- **Task description**:
The word "screenshot": say how many lines of the data below contain it, and give the number alone.

- **Supplied data**:
###

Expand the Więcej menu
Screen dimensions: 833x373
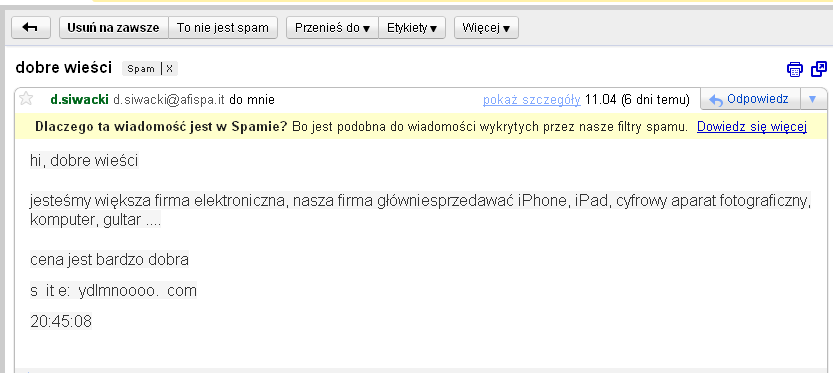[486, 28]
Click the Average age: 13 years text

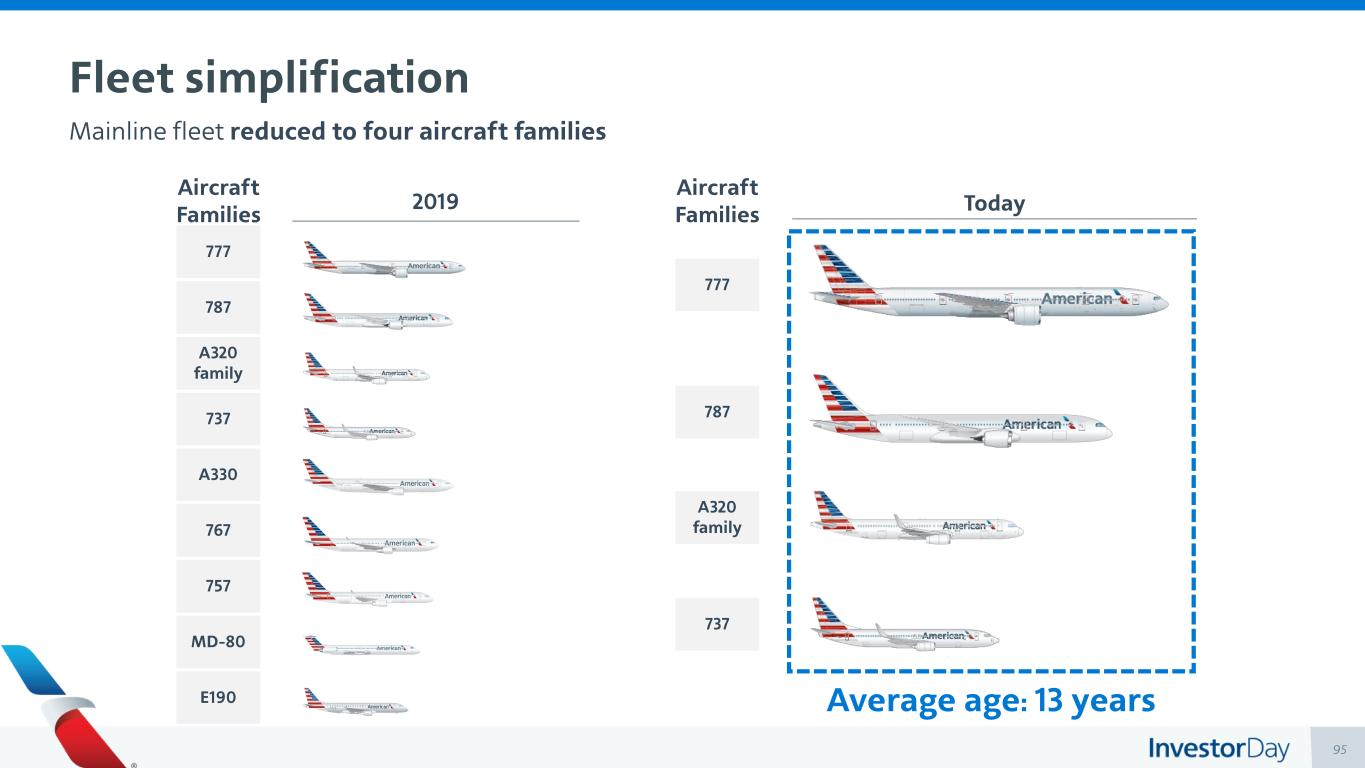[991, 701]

###

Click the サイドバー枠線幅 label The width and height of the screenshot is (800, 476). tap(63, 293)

###

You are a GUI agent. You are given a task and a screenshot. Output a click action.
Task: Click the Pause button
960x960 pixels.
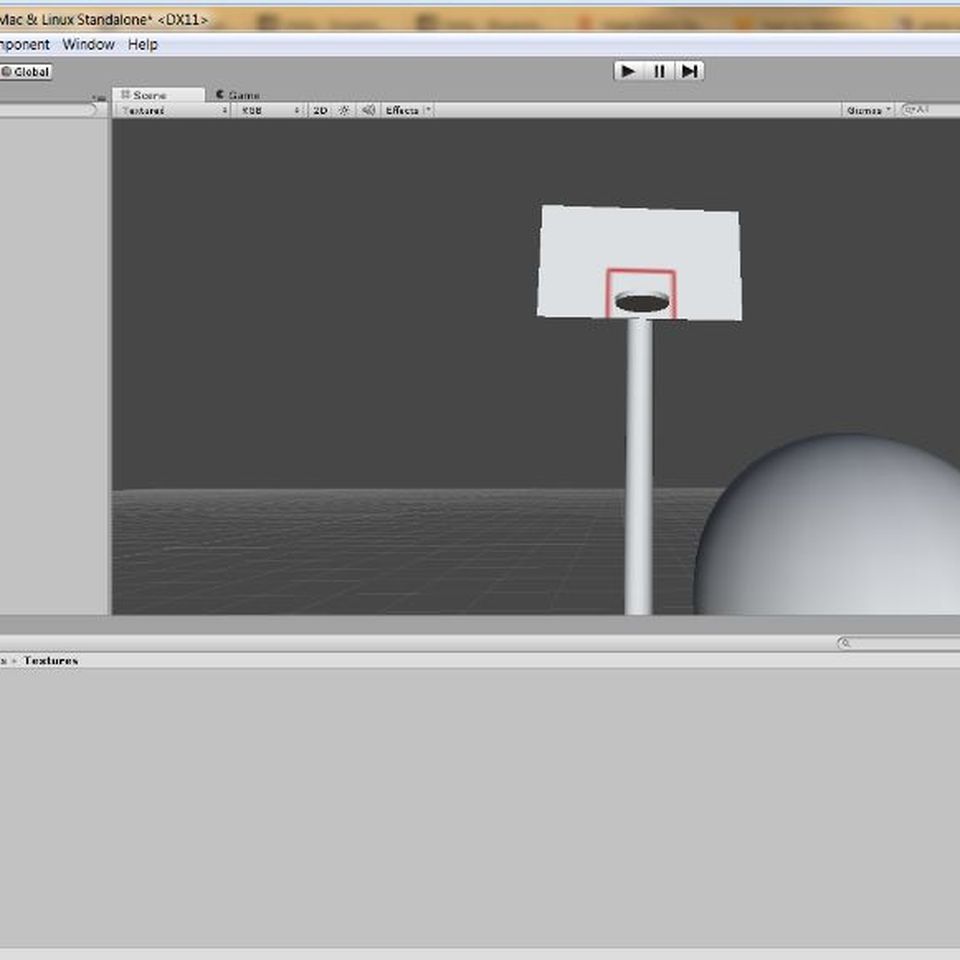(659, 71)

###

- **Problem solution**:
2